The project of the Laboratory of Sociobiology and Human Behavioral Ecology received support in the competition for the creation of research and study groups at the National Research University Higher School of Economics
Employees of the Center for Sociocultural Research, together with colleagues from other scientific departments of the National Research University Higher School of Economics, were among the winners in the competition to create research and study groups. The research initiative of the proposed NUG is aimed at deciphering the adaptive foundations of culture from the point of view of human behavioral ecology.
The uniqueness of this project lies in its interdisciplinarity, since it will involve both social and cross-cultural psychologists, as well as specialists in cognitive sciences, along with demographers and sociologists. The new Laboratory of Sociobiology and Human Behavioral Ecology intends to consider human behavior both at the population (inter- and intra-country) and individual (psychological and neurophysiological) levels.

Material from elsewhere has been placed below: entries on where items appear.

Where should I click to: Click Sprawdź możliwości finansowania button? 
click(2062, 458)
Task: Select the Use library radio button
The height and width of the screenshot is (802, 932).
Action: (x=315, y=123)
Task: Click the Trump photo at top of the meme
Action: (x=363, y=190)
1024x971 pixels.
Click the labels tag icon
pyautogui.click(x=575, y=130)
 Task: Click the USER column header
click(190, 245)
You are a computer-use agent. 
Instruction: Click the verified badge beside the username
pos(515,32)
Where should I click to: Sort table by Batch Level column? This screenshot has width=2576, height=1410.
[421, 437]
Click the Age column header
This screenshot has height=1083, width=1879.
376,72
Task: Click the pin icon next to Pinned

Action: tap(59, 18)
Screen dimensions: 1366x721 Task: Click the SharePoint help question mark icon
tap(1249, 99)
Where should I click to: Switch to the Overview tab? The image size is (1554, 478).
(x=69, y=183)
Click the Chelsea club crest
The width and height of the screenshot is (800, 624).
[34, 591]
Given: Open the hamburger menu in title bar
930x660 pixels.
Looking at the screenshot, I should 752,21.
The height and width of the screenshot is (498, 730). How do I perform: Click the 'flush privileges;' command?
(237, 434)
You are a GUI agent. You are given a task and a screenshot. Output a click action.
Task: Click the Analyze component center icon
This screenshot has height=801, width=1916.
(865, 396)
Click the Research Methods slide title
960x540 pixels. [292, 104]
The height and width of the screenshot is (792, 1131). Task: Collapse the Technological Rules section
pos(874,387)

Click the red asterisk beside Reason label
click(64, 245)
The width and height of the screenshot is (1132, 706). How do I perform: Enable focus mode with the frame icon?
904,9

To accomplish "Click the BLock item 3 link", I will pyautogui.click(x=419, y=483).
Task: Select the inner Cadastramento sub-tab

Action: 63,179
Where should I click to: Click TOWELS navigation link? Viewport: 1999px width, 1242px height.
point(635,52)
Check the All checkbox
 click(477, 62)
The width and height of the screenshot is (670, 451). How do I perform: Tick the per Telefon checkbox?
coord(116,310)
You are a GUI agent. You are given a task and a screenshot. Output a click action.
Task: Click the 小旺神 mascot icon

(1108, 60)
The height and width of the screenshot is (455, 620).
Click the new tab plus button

In the first year of work, Albina Gallyamova (research intern at CSKI) will undertake the creation of a new model of cultural orientations, and Elizaveta Komyaginskaya (research intern at CSKI) will focus on creating methods for the psychometric assessment of life history strategies. In turn, Dmitry Grigoriev (research fellow at CSKA) intends to conduct a cross-country analysis of life history strategies in response to the harshness and unpredictability of the environment.
Leading researchers in the study of neurophysiological mechanisms of cooperation and social conformity will be Alisa Godovanets and Eliana Monakhova (Center for Neuroeconomics and Cognitive Research). While Anna Mironova (Centre for Integrated Social Policy Research) and Anna Vasyunina (International Laboratory for Population and Health Research) will study life history trade-offs in differences between Russian regions.
The ultimate goal of the joint work is to create an integrative interdisciplinary direction in Russia for the study of human behavior within the framework of life history theory. This will require not just bringing together different areas of research, but also creating synergies between them, opening new horizons of understanding of human behavior and culture.